Excerpted text =
____________________
The tool suggests to add `--compute_classification_metrics --classification_n_classes 5` as it is a multi-classification. In case of binary classification you need to add `--classification_positive_class <label>`

In [47]:
import os
import openai
from dotenv import load_dotenv

load_dotenv()

openai.api_key = os.getenv("OPENAI_API_KEY")

# !openai api fine_tunes.create -t "dataset_prepared_train.jsonl" -v "dataset_prepared_valid.jsonl" --compute_classification_metrics --classification_n_classes 3 -m ada
!openai api fine_tunes.create -t "dataset_prepared_train.jsonl" -v "dataset_prepared_valid.jsonl" --compute_classification_metrics --classification_n_classes 2 --classification_positive_class " 0" -m ada --n_epochs 7

Found potentially duplicated files with name 'dataset_prepared_train.jsonl', purpose 'fine-tune' and size 430137 bytes
file-dKpIuthuNRKVQGBwH0D5v3Kn
Enter file ID to reuse an already uploaded file, or an empty string to upload this file anyway: ^C



After you've started a fine-tune job, it may take some time to complete. If the event stream is interrupted for any reason, you can resume it by running:

In [60]:
!openai api fine_tunes.follow -i ft-WmyiGqKm3uop96kRlMfKJG8z

[2023-06-17 22:22:45] Created fine-tune: ft-WmyiGqKm3uop96kRlMfKJG8z
[2023-06-17 22:24:57] Fine-tune costs $6.38
[2023-06-17 22:24:58] Fine-tune enqueued. Queue number: 0
[2023-06-17 22:24:59] Fine-tune started
[2023-06-17 22:35:46] Completed epoch 1/2
[2023-06-17 22:45:04] Uploaded model: davinci:ft-personal-2023-06-17-17-15-03
[2023-06-17 22:45:05] Uploaded result file: file-RsKkJTKvZJltASH15ji21SWM
[2023-06-17 22:45:05] Fine-tune succeeded

Job complete! Status: succeeded 🎉
Try out your fine-tuned model:

openai api completions.create -m davinci:ft-personal-2023-06-17-17-15-03 -p <YOUR_PROMPT>


<h5>Results and expected model performance</h5>

In [62]:
!openai api fine_tunes.results -i ft-WmyiGqKm3uop96kRlMfKJG8z > result.csv



In [63]:
results = pd.read_csv('result.csv')
____________________
Record excerpts =
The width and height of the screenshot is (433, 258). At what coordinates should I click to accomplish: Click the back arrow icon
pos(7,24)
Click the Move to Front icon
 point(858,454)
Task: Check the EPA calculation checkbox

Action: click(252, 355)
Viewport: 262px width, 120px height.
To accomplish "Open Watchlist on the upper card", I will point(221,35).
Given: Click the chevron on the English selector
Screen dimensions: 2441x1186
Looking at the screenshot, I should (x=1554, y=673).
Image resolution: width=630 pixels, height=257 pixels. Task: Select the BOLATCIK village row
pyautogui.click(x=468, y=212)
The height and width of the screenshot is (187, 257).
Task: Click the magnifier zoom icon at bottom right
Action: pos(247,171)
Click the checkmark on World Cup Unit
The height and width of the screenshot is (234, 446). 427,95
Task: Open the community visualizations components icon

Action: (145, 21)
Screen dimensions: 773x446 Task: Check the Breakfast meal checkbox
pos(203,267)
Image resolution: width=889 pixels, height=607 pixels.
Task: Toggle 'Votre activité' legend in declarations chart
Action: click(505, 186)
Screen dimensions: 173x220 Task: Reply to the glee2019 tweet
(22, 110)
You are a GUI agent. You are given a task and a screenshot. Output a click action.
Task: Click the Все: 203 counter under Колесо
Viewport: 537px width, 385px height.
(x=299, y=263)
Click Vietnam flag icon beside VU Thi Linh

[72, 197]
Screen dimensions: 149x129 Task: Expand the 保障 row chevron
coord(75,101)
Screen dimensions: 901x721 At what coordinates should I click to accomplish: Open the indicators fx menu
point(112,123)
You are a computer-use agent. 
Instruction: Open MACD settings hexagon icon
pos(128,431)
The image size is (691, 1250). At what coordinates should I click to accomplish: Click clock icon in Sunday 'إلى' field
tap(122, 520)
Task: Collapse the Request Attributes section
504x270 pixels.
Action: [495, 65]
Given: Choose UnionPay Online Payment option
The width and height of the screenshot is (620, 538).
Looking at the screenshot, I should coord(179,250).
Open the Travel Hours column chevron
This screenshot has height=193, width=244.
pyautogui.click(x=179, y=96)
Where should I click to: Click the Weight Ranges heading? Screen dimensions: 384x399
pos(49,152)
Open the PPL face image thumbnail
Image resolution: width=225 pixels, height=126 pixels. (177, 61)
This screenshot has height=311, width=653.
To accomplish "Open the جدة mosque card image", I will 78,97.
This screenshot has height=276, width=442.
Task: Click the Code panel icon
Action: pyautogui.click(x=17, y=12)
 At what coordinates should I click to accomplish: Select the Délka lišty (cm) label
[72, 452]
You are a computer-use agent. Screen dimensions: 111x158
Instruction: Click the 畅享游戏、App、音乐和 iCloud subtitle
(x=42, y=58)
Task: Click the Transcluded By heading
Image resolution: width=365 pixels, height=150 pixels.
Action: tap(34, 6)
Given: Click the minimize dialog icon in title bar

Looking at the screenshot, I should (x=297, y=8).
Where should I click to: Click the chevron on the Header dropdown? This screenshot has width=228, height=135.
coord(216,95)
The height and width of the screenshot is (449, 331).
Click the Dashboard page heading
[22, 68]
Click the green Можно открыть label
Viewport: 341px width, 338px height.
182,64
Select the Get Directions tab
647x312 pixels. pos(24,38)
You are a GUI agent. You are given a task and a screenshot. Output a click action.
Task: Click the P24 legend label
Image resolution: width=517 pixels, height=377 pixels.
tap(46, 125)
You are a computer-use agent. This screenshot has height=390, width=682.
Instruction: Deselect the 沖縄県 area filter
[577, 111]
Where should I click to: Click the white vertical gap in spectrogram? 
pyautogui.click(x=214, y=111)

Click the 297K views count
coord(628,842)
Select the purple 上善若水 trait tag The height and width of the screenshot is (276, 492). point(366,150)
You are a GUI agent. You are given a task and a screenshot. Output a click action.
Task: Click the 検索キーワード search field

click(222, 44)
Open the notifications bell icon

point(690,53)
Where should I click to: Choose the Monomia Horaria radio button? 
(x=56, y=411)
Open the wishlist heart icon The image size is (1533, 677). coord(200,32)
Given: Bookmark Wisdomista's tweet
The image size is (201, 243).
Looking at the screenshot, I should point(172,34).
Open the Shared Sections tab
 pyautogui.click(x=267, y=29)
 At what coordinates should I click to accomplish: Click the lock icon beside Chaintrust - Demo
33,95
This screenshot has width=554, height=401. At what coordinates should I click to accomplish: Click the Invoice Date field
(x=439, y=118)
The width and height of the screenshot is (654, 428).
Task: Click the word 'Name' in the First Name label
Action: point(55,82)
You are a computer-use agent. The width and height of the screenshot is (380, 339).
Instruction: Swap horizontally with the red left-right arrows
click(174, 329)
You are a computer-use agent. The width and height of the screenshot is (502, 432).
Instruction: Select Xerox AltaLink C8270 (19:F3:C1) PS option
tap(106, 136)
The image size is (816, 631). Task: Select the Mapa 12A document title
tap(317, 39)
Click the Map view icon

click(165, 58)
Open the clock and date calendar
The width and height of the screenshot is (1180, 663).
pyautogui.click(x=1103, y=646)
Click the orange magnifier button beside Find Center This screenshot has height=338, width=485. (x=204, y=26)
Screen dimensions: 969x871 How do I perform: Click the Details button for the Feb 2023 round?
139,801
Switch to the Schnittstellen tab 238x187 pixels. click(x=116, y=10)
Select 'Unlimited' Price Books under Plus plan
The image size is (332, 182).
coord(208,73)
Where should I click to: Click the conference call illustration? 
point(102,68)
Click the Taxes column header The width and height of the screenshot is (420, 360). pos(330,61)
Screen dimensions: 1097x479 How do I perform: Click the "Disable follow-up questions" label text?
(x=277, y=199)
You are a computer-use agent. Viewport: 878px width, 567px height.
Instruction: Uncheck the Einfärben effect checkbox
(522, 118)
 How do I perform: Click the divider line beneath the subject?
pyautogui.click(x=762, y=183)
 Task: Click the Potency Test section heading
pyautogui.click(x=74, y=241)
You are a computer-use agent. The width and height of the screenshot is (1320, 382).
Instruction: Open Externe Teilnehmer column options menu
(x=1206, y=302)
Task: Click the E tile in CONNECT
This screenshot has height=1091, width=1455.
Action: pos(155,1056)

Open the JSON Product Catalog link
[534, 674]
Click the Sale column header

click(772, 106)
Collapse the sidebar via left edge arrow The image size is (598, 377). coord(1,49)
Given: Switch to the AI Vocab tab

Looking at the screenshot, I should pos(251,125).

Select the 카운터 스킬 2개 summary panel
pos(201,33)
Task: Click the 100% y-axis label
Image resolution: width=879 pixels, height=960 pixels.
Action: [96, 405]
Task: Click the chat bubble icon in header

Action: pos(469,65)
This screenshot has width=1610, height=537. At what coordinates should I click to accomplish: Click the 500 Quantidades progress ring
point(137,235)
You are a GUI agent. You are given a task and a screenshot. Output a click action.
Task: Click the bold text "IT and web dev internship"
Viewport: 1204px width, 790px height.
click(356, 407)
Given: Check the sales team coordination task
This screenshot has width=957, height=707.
____________________
Work instruction A =
In the fine-tuning excerpt, what did the fine-tune cost?
Work instruction B =
Translate this sentence from the fine-tuning excerpt into Spanish: "After you've started a fine-tune job, it may take some time to complete."
Work instruction C =
Carry on the fine-tuning excerpt after its last line.
The rows have no connection to the fine-tuning excerpt.

Task answer A =
$6.38

Task answer B =
Después de iniciar un trabajo de ajuste fino, puede tardar algún tiempo en completarse.

Task answer C =
results[results['classification/accuracy'].notnull()].tail(1)

Unnamed: 0,step,elapsed_tokens,elapsed_examples,training_loss,training_sequence_accuracy,training_token_accuracy,validation_loss,validation_sequence_accuracy,validation_token_accuracy,classification/accuracy,classification/precision,classification/recall,classification/auroc,classification/auprc,classification/f1.0
1000,1001,229794,2002,0.013592,0.5,0.5,0.017348,0.0,0.0,0.524,0.0,0.0,0.484091,0.468847,0.0


In [None]:
test = pd.read_json('dataset_prepared_valid.jsonl', lines=True)
test.head()

The accuracy reaches 52.4%. This is same as that of scikit-learn models (see [here](https://github.com/sankalptambe/openai-model-ada-fine-tuned/blob/main/Comparing%20ChatGPT%20with%20sklearn%20models.ipynb)). 

The Ada model expects `~500` samples/category for good results (52.4% is due to the shitty dataset. It is used just to compare the model performance).

In [None]:
results[results['classification/accuracy'].notnull()]['classification/accuracy'].plot()

<h4>Using the model</h4>

We can now call the model to get the predictions.

In [None]:
import openai

ft_model = 'ada:ft-personal-2023-06-17-10-47-01'
res = openai.Completion.create(model=ft_model, prompt=test['prompt'][1] + '\n\n###\n\n', max_tokens=1, temperature=0)
print('Actual value: ' + str(test['completion'][1]))
res['choices'][0]['text']

To get the log probabilities, we can specify logprobs parameter on the completion request

In [None]:
res = openai.Completion.create(model=ft_model, prompt=test['prompt'][0] + '\n\n###\n\n', max_tokens=1, temperature=0, logprobs=2)
res['choices'][0]['logprobs']['top_logprobs'][0]

By requesting log_probs, we can see the prediction (log) probability for each class.